How MoD differs from MoE
- MoE: every token goes through every layer, but only a subset of experts within each layer
- MoD: every token can skip whole layers entirely
- MoE saves compute width-wise (parameters), MoD saves depth-wise (compute time)
- You can combine them: MoD + MoE = "Mixture of Depths and Experts" (MoDE), which is what most 2026 frontier models use
Why it works
Not every token needs the same processing. "The cat sat on the" — the next token is probably "mat" or "floor" and doesn't require deep reasoning. "The answer to the optimisation problem is" — that needs every layer. MoD learns a router that decides which case each token is.
Practical impact
- Latency: ~30% lower per-token time on real workloads
- Cost: ~25% cheaper inference at scale
- Quality: matches or slightly beats dense models of the same parameter count
- Long-context efficiency: MoD especially helps on long contexts because most tokens are "easy" filler
Who uses it
DeepMind published the foundational paper in 2024. By 2026 it's broadly adopted — Gemini 3.5, Llama 4 Behemoth, and reportedly Opus 4.8 all use some MoD variant. OpenAI hasn't published architecture details but their inference cost drops suggest similar techniques.

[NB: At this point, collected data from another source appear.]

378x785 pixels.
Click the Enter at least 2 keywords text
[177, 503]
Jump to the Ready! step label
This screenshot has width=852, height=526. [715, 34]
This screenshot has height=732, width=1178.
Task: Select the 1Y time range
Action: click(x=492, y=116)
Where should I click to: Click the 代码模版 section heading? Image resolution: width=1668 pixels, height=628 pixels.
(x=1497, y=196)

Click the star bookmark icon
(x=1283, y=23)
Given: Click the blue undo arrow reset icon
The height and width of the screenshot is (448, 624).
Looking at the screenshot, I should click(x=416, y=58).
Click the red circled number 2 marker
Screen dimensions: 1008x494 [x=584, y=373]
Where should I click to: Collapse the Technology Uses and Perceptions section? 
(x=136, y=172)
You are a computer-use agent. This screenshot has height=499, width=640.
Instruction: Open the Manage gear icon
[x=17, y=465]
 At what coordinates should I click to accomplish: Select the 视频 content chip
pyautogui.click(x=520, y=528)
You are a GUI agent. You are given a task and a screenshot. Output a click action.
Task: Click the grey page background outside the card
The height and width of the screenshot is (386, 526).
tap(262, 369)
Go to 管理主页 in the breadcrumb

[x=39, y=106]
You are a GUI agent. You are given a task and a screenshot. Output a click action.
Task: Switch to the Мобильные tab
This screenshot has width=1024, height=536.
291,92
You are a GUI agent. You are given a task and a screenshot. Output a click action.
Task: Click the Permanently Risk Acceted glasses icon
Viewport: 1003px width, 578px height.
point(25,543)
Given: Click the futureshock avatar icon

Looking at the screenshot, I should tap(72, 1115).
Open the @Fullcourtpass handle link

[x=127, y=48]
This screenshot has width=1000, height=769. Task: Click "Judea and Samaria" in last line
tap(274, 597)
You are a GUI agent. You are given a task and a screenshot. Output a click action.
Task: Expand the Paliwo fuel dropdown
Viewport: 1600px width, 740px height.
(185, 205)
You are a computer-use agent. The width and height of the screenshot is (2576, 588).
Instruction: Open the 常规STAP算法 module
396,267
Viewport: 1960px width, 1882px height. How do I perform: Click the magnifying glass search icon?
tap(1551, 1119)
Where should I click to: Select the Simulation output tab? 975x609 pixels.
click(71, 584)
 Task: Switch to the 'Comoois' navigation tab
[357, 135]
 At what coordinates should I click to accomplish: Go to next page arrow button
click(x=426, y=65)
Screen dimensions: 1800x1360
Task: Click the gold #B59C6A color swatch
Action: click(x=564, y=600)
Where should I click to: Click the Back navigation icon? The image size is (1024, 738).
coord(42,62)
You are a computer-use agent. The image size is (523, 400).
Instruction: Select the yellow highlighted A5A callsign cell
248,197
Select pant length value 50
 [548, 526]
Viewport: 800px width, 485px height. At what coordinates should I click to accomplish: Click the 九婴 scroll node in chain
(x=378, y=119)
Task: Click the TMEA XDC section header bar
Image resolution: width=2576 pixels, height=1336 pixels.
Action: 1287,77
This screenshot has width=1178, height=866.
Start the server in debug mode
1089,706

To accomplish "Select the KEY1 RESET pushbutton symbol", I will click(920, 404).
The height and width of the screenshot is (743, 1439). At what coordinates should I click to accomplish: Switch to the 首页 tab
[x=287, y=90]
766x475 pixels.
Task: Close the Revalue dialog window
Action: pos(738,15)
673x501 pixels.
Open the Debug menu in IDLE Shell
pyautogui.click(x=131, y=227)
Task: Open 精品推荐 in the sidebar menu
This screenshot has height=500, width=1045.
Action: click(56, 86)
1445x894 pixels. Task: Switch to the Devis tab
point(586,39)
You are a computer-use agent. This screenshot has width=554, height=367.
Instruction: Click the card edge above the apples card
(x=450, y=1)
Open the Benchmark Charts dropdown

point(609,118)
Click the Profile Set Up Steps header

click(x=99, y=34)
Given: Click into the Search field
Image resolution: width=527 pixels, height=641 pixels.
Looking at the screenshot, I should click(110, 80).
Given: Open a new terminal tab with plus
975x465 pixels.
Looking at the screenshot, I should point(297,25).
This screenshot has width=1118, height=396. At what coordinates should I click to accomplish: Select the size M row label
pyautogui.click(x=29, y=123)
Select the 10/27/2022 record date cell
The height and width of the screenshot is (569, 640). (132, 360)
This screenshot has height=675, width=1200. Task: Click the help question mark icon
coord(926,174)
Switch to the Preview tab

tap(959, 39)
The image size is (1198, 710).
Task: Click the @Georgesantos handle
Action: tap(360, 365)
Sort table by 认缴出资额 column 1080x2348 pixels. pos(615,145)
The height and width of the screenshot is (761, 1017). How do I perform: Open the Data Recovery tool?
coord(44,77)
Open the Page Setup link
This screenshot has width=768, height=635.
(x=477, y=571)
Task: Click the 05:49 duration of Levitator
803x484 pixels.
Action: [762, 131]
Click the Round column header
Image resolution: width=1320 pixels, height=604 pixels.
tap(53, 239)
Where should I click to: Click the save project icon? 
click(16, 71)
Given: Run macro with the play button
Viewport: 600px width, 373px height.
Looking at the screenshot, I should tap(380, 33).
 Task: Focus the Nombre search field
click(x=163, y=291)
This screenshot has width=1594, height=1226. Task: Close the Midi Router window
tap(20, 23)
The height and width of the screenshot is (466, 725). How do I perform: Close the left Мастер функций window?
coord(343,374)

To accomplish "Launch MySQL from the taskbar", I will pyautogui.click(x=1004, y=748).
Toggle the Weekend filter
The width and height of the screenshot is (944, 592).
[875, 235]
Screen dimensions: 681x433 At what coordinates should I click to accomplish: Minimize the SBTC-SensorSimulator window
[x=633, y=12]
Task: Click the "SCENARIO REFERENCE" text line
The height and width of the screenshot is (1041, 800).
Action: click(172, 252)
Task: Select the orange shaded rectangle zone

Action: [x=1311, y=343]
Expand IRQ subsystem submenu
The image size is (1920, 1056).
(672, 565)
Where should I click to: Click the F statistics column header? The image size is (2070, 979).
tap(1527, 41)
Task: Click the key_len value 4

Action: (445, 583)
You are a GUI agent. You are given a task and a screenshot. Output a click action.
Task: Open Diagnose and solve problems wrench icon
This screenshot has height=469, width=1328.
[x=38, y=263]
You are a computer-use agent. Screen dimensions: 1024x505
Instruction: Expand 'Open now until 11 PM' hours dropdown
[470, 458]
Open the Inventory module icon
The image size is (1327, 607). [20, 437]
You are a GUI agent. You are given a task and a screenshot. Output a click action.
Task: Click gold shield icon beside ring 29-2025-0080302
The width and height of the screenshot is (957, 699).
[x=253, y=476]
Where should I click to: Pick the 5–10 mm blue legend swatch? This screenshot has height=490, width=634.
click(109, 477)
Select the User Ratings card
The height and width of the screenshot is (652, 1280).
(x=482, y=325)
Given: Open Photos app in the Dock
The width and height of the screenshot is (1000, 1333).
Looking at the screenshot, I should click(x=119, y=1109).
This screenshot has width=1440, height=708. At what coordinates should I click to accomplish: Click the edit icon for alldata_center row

MoD is invisible to API users. You don't configure it or interact with it. It's just one of the architectural reasons modern frontier models are cheaper and faster than 2024 equivalents.
Related reading
Bottom line
MoD is one of the quiet architectural reasons AI got cheaper and faster in 2026. It works by spending less compute on easy tokens. Combined with MoE and speculative decoding, it's why your AI bill is lower than a year ago.